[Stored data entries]
───

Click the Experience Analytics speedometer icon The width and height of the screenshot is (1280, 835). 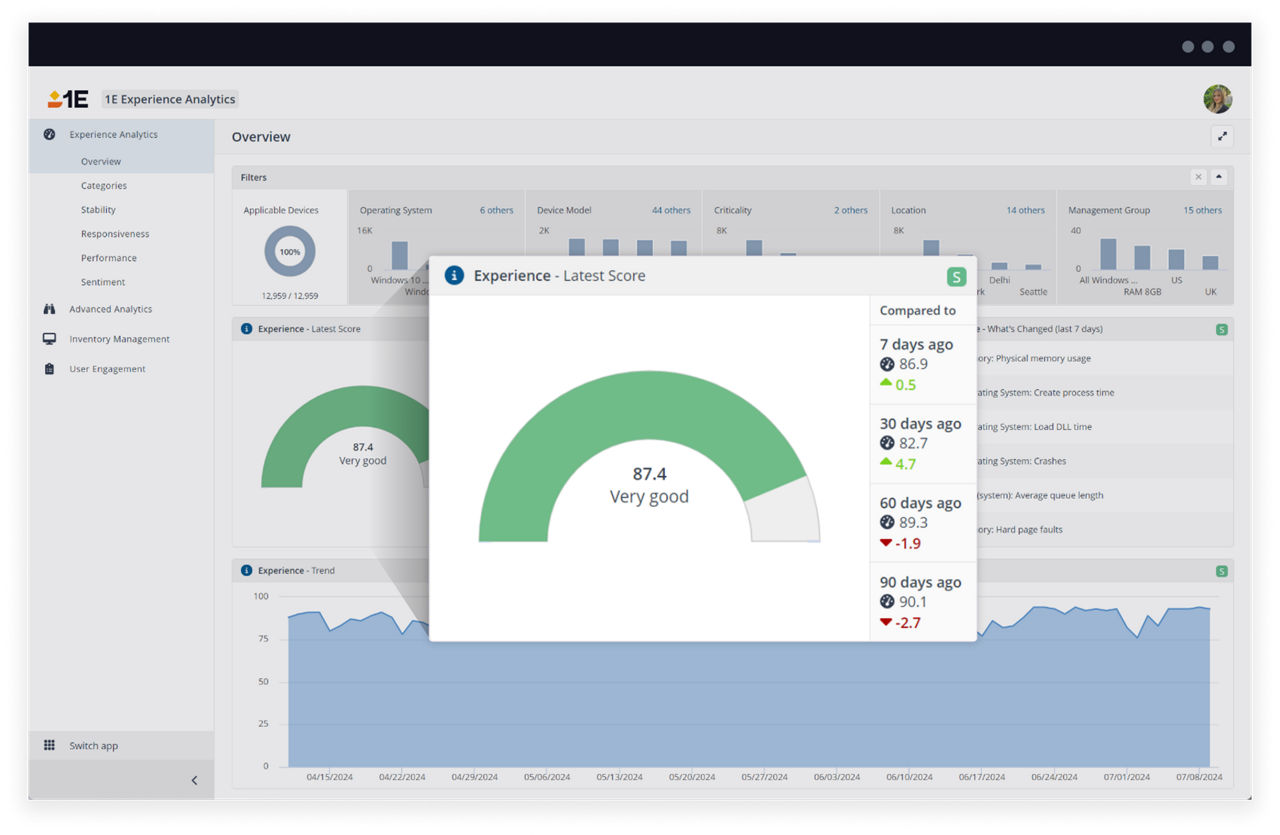click(x=48, y=134)
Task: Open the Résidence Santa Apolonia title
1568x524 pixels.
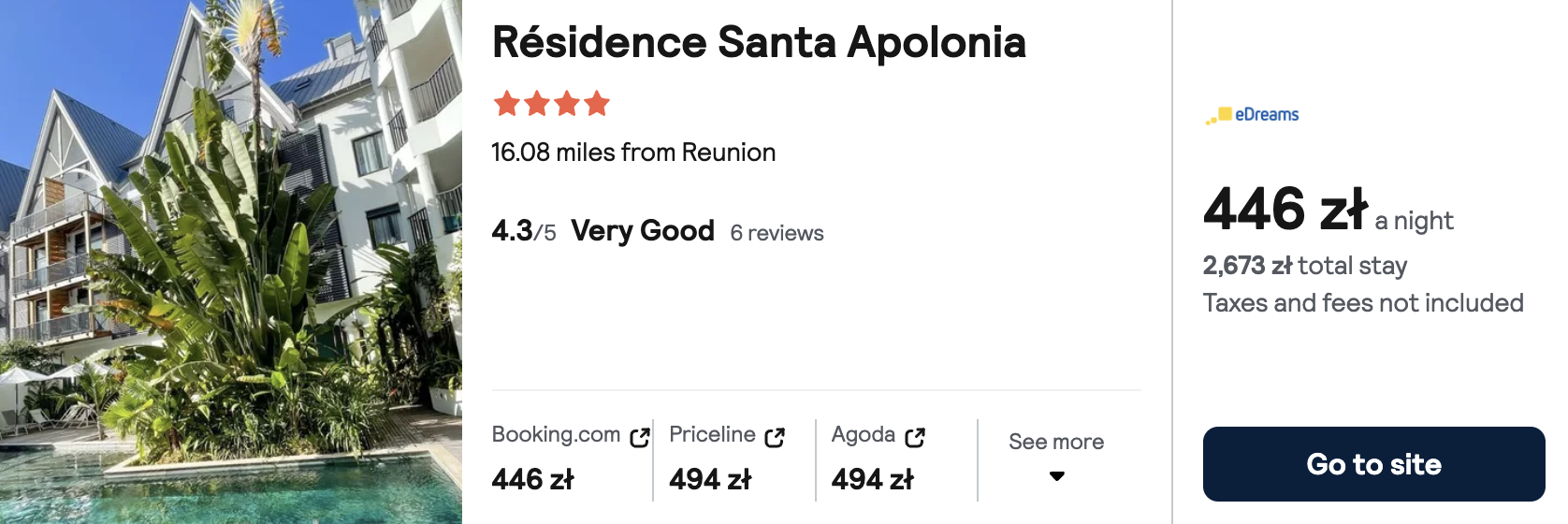Action: point(759,42)
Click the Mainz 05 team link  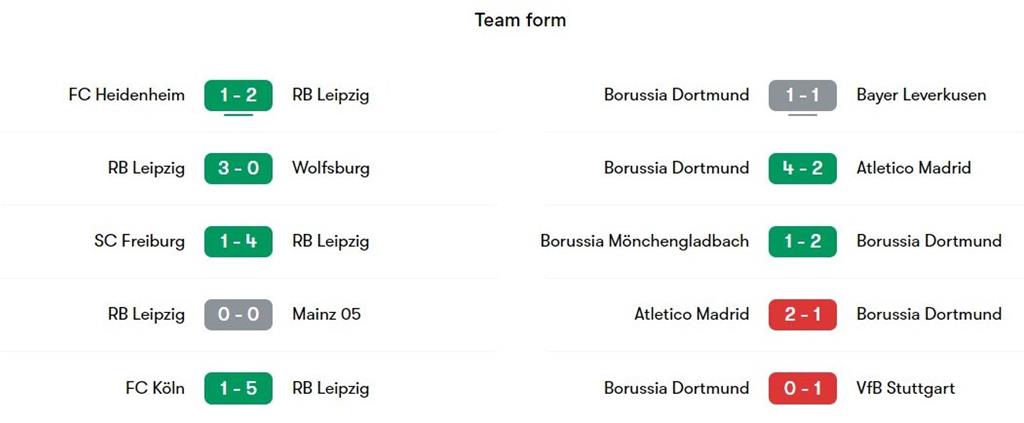[326, 314]
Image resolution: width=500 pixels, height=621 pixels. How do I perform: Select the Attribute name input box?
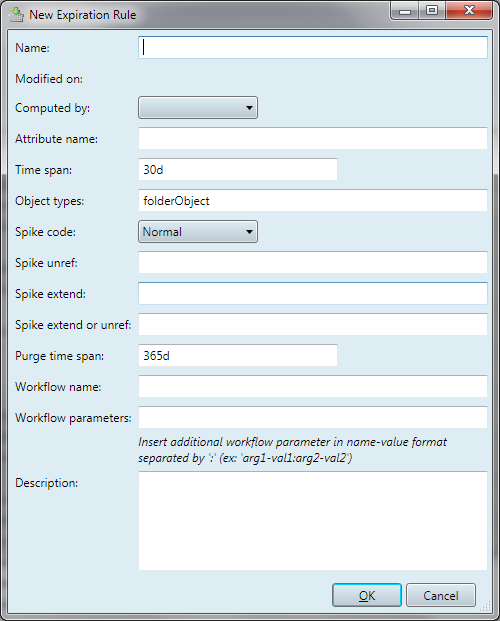pos(313,139)
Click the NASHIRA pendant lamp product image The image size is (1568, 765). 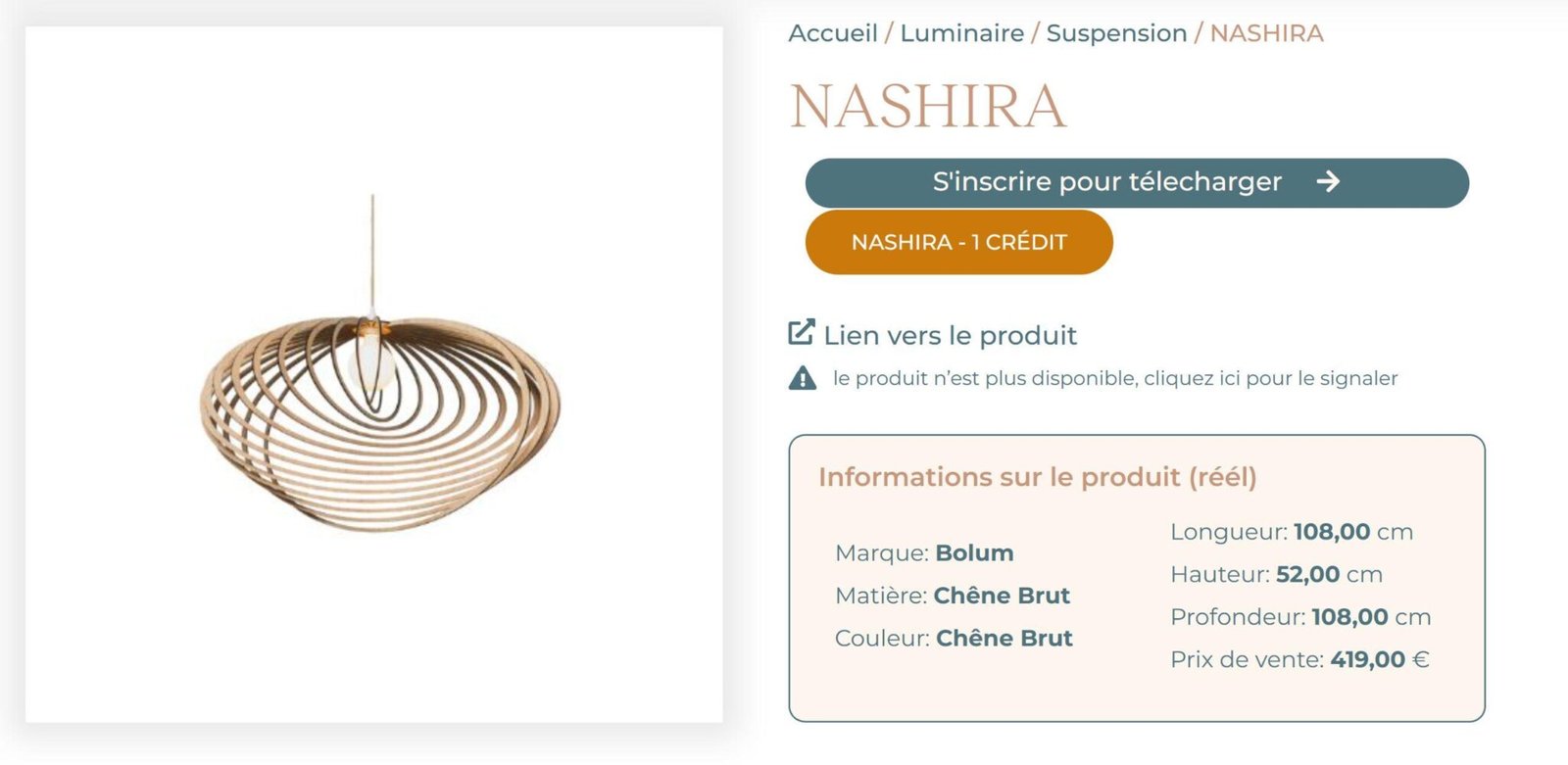coord(374,375)
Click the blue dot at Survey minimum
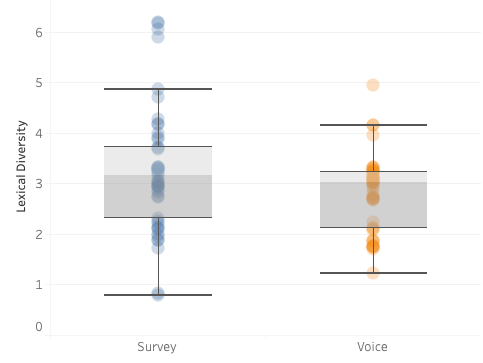This screenshot has height=363, width=483. [x=158, y=294]
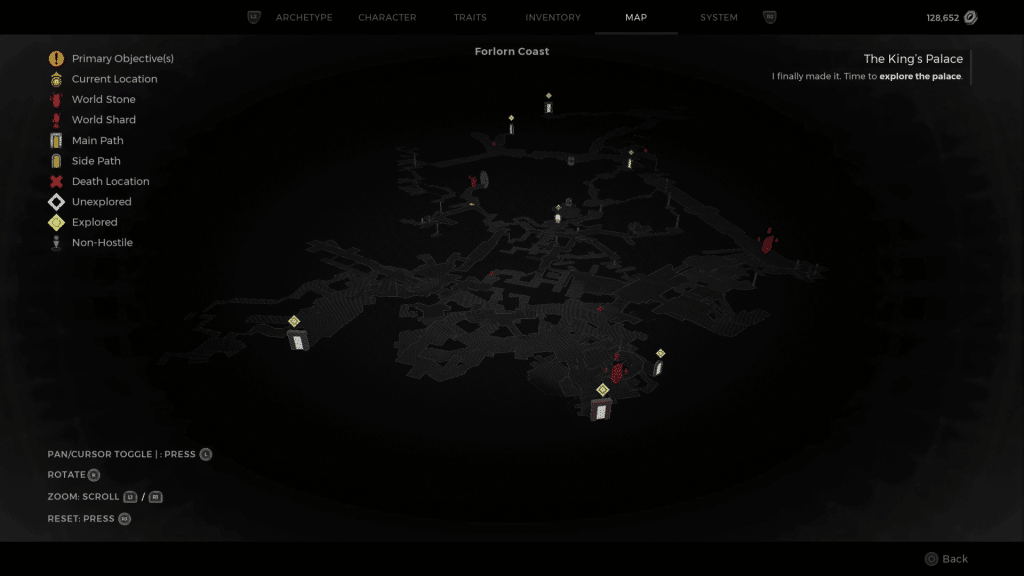The width and height of the screenshot is (1024, 576).
Task: Open the Traits tab
Action: (x=471, y=18)
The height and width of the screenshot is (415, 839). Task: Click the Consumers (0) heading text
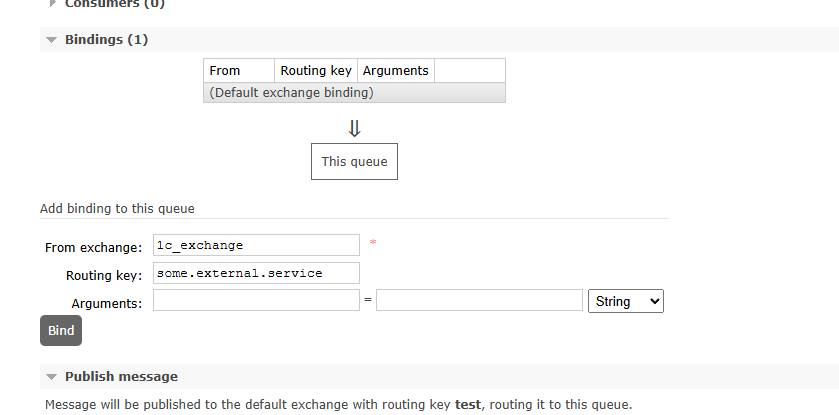coord(114,4)
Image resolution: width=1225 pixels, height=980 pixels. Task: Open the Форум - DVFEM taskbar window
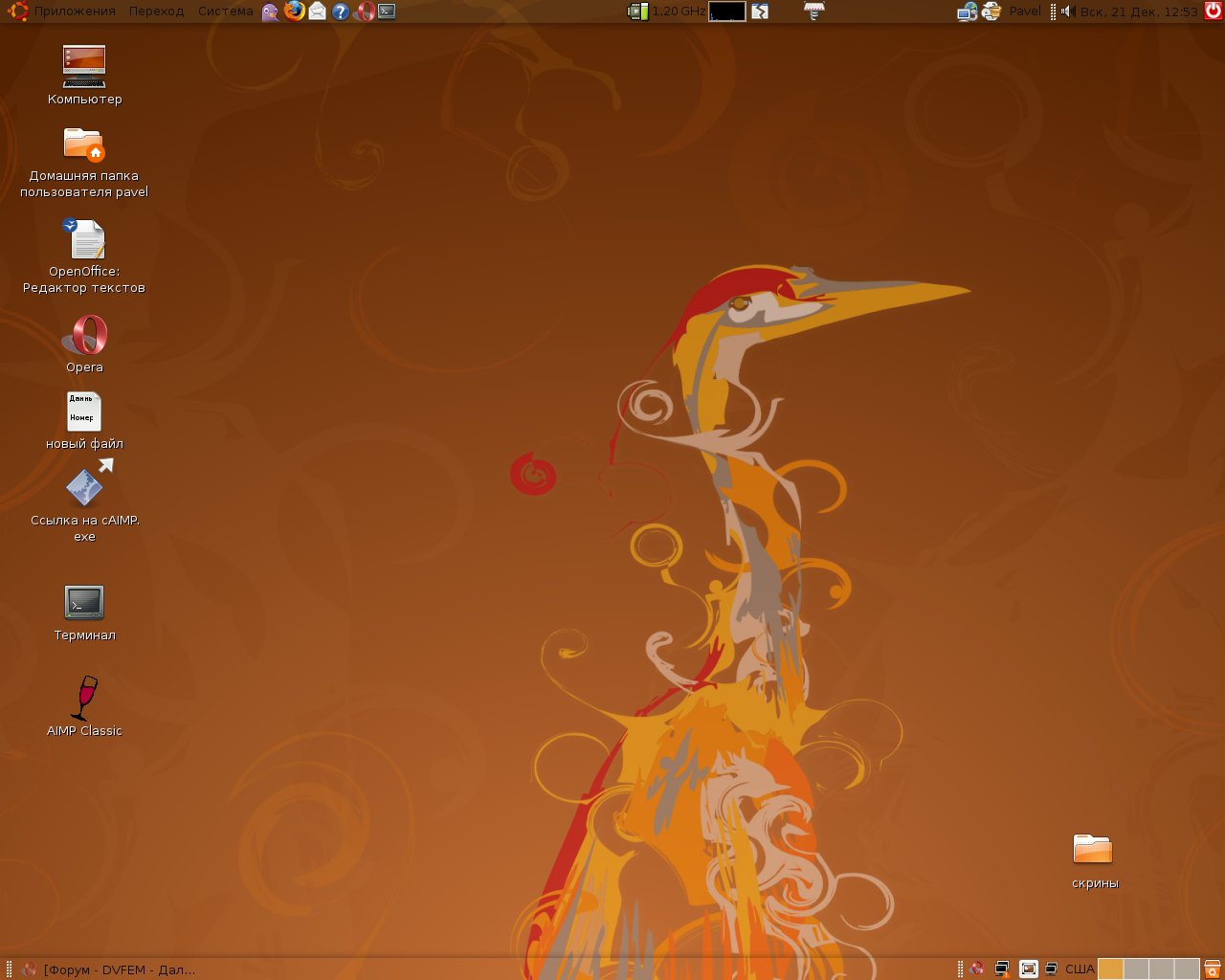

───

__PROBLEM STATEMENT__: Reproduce exactly, and only, the lines from the one containing "Click the blue dot at Survey minimum" through the last line of the records above, both included, leaving out any pictures.

__ANSWER FOR THIS EXERCISE__:
Click the blue dot at Survey minimum
This screenshot has height=363, width=483. [x=158, y=294]
The width and height of the screenshot is (1024, 576).
Task: Open the Traits tab
Action: (x=471, y=18)
The height and width of the screenshot is (415, 839). Task: Click the Consumers (0) heading text
coord(114,4)
Image resolution: width=1225 pixels, height=980 pixels. Task: Open the Форум - DVFEM taskbar window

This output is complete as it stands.